Motion Judge’s Reasons

[18]      The motion judge dismissed the anti-SLAPP motion. He considered the applicable three-part test set out in s. 137.1 of the CJA and the Supreme Court of Canada’s decisions in Pointes Protection and Bent. At the first stage, employing a generous definition for public interest, he concluded that the impugned statements concerned a matter of public interest. At the second stage, which requires the party bringing the defamation claim to show grounds to believe that it has substantial merit and there is no valid defence, he observed that a s. 137.1 motion is not a determinative adjudication of either the merits of the claim or the existence of a defence. That said, the claim must have a real prospect of success; a possible or arguable case is insufficient. Concomitantly, the defences in play should not have a real prospect of success. Here the motion judge concluded that there were grounds to believe that there was substantial merit to the defamation counterclaim and that the appellants had no valid defence.

[19]      At the third stage, he found that the harm likely suffered by Kahu was sufficiently serious that it outweighed the public interest in protecting the appellants’ freedom of expression on a matter of public interest.

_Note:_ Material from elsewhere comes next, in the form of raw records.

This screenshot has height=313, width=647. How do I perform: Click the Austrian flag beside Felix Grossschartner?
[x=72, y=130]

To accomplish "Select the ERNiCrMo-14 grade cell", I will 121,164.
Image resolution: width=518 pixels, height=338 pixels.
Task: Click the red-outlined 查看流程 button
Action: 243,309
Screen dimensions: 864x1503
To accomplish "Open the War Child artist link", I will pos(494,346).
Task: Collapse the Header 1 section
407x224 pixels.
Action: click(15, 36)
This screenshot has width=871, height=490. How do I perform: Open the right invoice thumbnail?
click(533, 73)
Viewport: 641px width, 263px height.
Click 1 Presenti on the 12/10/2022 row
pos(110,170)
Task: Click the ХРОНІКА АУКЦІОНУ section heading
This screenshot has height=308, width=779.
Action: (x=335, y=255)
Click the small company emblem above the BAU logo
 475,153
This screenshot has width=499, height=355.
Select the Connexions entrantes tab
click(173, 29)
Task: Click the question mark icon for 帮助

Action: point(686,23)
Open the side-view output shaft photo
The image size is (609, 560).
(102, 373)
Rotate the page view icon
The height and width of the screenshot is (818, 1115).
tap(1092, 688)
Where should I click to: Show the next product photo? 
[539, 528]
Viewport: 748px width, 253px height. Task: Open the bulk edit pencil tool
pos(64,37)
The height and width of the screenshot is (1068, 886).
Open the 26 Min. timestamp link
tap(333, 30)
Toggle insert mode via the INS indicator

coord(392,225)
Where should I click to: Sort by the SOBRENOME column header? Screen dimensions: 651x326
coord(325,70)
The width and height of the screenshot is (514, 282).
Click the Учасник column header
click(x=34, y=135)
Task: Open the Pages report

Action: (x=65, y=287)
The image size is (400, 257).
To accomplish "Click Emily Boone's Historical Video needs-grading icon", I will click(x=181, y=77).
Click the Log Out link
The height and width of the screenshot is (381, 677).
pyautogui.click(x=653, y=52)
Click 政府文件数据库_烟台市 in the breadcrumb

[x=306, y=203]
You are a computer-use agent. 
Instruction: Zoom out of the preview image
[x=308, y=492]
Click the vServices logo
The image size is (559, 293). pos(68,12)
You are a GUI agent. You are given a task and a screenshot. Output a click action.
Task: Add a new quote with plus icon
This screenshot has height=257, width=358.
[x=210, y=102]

[20]      On the issue of harm, the appellants argued that the impugned statements caused no serious damage because Kahu was already harmed by the litigation, which was initiated before the publication of the article. The motion judge rejected this argument. He concluded that the appellants’ argument was an implicit concession that Kahu did suffer some damages. The motion judge held that the commencement of a lawsuit did “not license prior or subsequent defamatory statements made outside the litigation”. He found that Mr. Green “intended his words to have consequences to the reputation of Kahu Capital (and also Mr. Cheng and Mr. Zivic), so it is a perverse irony for him and Park Lawn to argue that his statements to Funeral Service Insider were not even rubbing salt in the wounds and occasioned no harm”. He concluded that the record was sufficient to establish that Kahu “was damaged by Mr. Green’s purposeful statements”.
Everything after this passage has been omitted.